A short walk along the beach, is the Hooken Landslip, (also called the Undercliff) a spectacular area of cliff collapse which occurred in 1789/1790. There are good walks east to Beer, either over the top of the cliffs overlooking Lyme Bay, or along the beach and then ascending the cliffs from the Undercliff.
The village, which only has approximately five hundred residents, has a Post Office, a school and two excellent pubs – the fourteenth century Masons Arms Hotel and The Fountain Head. Saint Winifred’s Church, in the upper part of the village, was built between 1133 and 1160. This Norman structure has commanding views to the coast.

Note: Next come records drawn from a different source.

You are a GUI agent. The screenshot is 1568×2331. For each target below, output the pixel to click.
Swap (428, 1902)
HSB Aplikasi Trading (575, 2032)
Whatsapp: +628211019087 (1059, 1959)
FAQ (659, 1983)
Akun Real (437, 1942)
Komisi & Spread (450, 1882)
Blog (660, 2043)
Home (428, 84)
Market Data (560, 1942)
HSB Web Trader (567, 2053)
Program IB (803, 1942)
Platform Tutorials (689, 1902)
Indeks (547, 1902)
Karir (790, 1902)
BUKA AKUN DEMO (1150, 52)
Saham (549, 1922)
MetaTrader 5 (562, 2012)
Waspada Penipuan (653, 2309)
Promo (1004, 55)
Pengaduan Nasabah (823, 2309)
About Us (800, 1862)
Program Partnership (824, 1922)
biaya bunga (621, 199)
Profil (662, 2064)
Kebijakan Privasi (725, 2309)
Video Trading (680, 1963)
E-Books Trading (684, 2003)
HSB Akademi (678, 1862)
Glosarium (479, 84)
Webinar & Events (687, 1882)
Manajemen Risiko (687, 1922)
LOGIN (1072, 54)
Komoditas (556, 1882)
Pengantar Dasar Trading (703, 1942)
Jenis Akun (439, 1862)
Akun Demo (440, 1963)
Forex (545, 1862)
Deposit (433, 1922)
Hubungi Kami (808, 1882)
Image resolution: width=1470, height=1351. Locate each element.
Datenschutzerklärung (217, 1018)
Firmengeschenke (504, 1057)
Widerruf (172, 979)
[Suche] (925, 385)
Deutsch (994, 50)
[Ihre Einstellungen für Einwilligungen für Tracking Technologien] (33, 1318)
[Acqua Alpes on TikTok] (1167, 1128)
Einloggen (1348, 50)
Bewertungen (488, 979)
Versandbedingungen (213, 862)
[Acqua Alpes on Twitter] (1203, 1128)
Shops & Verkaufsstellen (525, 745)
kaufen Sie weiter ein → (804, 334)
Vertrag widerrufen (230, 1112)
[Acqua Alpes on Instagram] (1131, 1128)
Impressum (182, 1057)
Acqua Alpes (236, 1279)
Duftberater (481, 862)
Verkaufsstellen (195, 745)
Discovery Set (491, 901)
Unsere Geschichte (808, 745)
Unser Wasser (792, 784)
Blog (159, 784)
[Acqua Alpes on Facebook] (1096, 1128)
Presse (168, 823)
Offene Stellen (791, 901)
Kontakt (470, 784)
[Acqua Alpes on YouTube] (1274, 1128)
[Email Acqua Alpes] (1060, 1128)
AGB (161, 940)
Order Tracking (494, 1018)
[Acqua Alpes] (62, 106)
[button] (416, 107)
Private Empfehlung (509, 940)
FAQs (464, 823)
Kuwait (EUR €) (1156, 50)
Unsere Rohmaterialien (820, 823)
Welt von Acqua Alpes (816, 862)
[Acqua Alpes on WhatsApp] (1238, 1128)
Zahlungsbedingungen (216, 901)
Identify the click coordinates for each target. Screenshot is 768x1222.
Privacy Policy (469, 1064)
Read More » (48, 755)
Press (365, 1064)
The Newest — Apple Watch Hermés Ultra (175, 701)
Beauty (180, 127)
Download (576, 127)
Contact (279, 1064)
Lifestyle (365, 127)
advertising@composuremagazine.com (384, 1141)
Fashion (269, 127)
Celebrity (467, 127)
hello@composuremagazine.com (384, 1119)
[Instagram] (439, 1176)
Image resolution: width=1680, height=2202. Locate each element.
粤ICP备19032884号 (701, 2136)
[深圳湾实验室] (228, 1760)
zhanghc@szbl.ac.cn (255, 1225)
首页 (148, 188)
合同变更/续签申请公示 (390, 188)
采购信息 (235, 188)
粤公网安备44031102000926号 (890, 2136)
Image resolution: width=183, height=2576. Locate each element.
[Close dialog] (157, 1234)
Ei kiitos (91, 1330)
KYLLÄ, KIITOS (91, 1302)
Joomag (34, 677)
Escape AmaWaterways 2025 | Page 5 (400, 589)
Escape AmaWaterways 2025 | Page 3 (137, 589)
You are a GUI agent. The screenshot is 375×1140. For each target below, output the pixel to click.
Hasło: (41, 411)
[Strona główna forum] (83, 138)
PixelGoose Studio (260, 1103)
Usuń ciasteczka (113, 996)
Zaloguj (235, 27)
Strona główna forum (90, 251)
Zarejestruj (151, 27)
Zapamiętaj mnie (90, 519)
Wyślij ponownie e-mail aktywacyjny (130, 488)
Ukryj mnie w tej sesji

Just along from the church, are rows of thatched cottages, which are bedecked with flowers in the summer.
The National Trust, as well as preserving the beach and the cliffs, owns The Old Bakery, which serves excellent lunches and teas and the water-powered Manor Mill and thatched forge – a lovely two hundred year old settlement containing a working forge. Branscombe was a well kept secret until 20th January 2007, when the MSC Napoli was forced to beach at Branscombe, after being structurally damaged in a storm. It was not thought that the Napoli, a container ship, could reach Portland before sinking. Beaching allowed the salvage of the Napoli’s 2,394 containers. News spread rapidly and Branscombe was soon inundated by “scavengers” from all over the United Kingdom, who seized the opportunity to plunder such items as, BMW motorbikes and cat food from the wreck. Fortunately, there is no sign that the wreck took place at Branscombe, apart from Napoli’s anchor, which was presented to the people of Branscombe by the ship owners.